ITANHÉM - BAHIA - PROFISSIONAIS DE CIÊNCIAS AGRÁRIAS

EM 05/12/2005

Sim, em verdade tudo é bem conhecido, mas há muito a ser feito para se alcançar determinados índices que atendam as nossas expectativas. Todo ano é quase a mesma coisa para quem produz, primeiro é incentivado por bons preços e logo após é pego de surpresa com as ações internacionais.



O caso é que nós produtores somos desunidos mesmo, Caso contrário não sofreríamos tantas mudanças nos causando surpresas desagradáveis. O que falta realmente é uma bancada de Deputados e Senadores que represente o setor e que seja inteirado do assunto.



Fui Coordenador de 16 Cooperativas de Leite aqui da Bahia, vivenciamos tudo isso muito de perto desde o recebimento do leite do cooperado até o mercado das bolsas de São Paulo e de Minas Gerais, sabemos quais são os pontos que realmente atingem o setor.



Apesar de o assunto ser levantado todo ano, o seu comentário nos deixa muito feliz, pois nele há conhecimento e vivencia nas ações praticadas a nível nacional. Li todos os comentários e cartas em relação a esta matéria, é tudo verdade e vivenciamos a mesma coisa. Essa é a característica do Produtor Brasileiro.



Parabéns,



Sandro Nunes
VICENCIO LOMBA LIMA

RIO DE JANEIRO - RIO DE JANEIRO

EM 24/11/2005

Parabenizo o autor pela análise, mas questiono se a solução realmente passa pela possibilidadde de ampliação das exportações de lácteos.



Trabalhando no mercado de leite de 1989, primeiro como profissional de desenvolvimento de sistemas (inclusive folha de pagamento ao produtor) em dois grandes laticínios e desde 1995 como produtor de leite, tive a oportunidade de presenciar grandes conchavos nos valores a serem pagos aos produtores de leite.

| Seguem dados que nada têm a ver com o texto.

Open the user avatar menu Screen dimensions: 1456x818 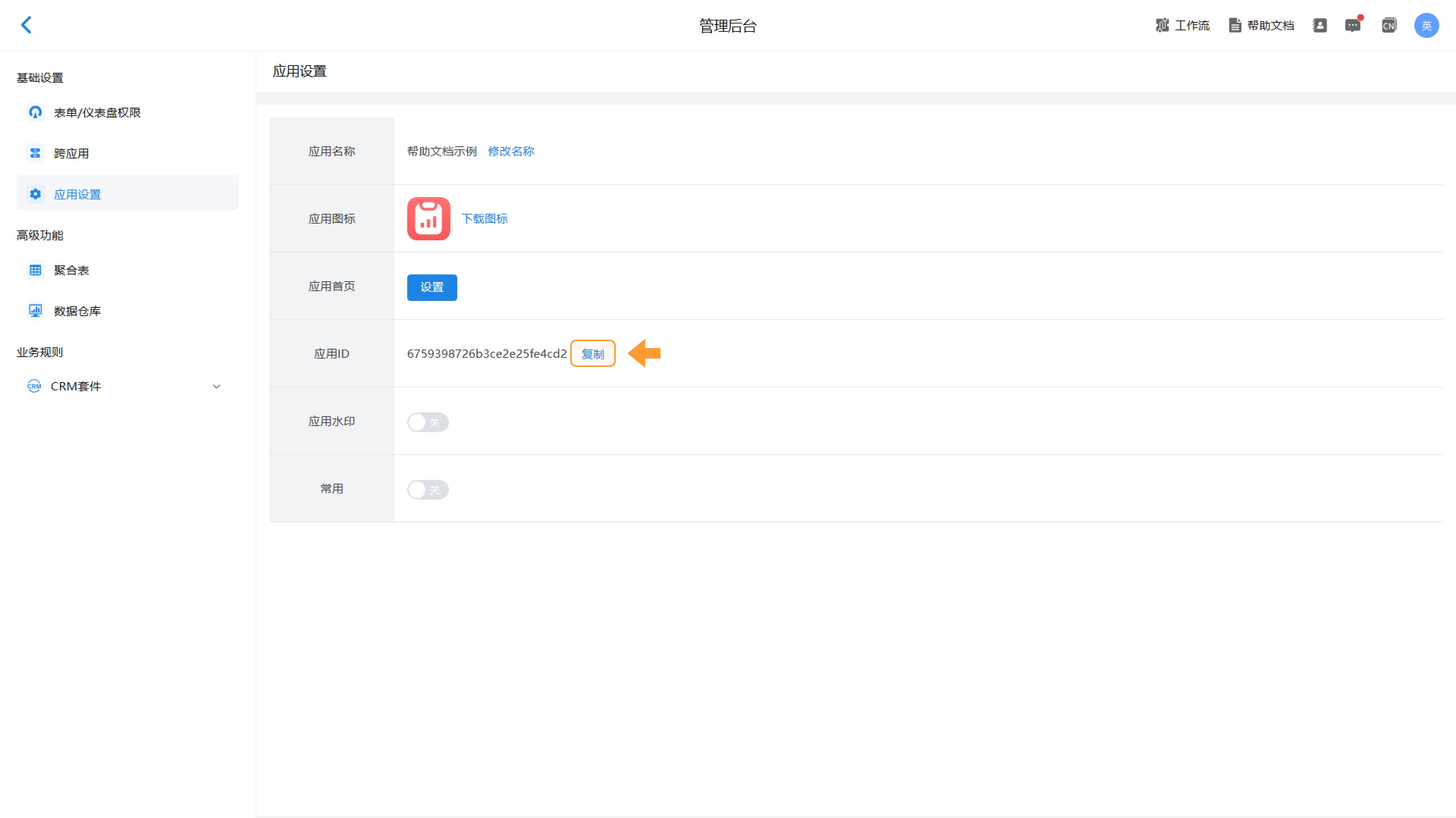(1426, 25)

A coisa realmente não é seria. É puro interesse da indústria contra o real valor dos produtos que estão comprando, certamente baseado na certeza de uma importação "sem dificuldades".



Em minha visão, além do exposto anteriormente, penso que o fortalecimento do mercado interno continua sendo o que motiva o produtor de leite a continuar na atividade.
AFONSO ANTÔNIO DA SILVA

UBERABA - MINAS GERAIS - INSTITUIÇÕES GOVERNAMENTAIS

EM 21/11/2005

Atuo no setor de laticínios há aproximadamente 25 anos e faz muito tempo que não ocorria crise tão forte quanto esta. Tenho acompanhado constantemente os artigos deste site e devo dizer que eles têm sido bastante realistas com relação ao que efetivamente acontece nas indústrias.

TURÍBIO MENDES BARBOSA

SÃO PAULO - SÃO PAULO

EM 20/11/2005

Senhores, a independência do Brasil aconteceu, embora um século atrasada, após os brasileiros sentirem que unidos conseguiriam a liberdade.Da mesma forma entendo que, quando a classe produtora de leite exigirem de seus sindicatos, que a representam perante ao governo e grandes distribuidoras multinacionais, uma postura com dignidade, honra e respeito ao seu trabalho, conseguirão conquistar a independência do preço de seu produto.



Então, pergunto: quando será esta independência? Até quando os produtores de leite vão aceitar, que o "cartel" das multinacionais vão decidir o preço do leite neste país?

Quando era criança lembro que o governo militar decidia o preço do leite pago ao produtor.



Após a abertura, um país com idéias democráticas, vários seguimentos industriais conseguiram adequar o preço de venda de seus produtos. Por exemplo, o cimento, o aço, energia elétrica, telefonia, etc. Definiram uma margem de lucro para seus produtos e em hipótese nenhuma abrem mão dela.Entendo, que é assim também, que a classe produtora de leite deve proceder.

ANTONIO PEROZIN

VALINHOS - SÃO PAULO - PRODUÇÃO DE LEITE

EM 18/11/2005

Falar em planejar o futuro do setor leite, com a situação presente, que se repete ciclicamente, agora com períodos cada vez mais curtos, é planejar algo que talvez nem mais existirá.Falar em produtores desorganizados politicamente é ser repetitivo, já que precisamos separar quem são os produtores, e quem são os tiradores de leite.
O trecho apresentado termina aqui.